## EXERCISE REQUIREMENTS
Rewrite the data below, putting "menu" in place of "dropdown" and keeping everything else unchanged.

★ ★ ★ ★

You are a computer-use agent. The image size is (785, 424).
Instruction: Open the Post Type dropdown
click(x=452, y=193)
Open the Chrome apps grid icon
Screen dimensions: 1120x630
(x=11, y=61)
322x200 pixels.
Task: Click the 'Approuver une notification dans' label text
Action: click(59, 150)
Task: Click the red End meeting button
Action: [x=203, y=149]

★ ★ ★ ★

## THE ANSWER
You are a computer-use agent. The image size is (785, 424).
Instruction: Open the Post Type menu
click(x=452, y=193)
Open the Chrome apps grid icon
Screen dimensions: 1120x630
(x=11, y=61)
322x200 pixels.
Task: Click the 'Approuver une notification dans' label text
Action: click(59, 150)
Task: Click the red End meeting button
Action: [x=203, y=149]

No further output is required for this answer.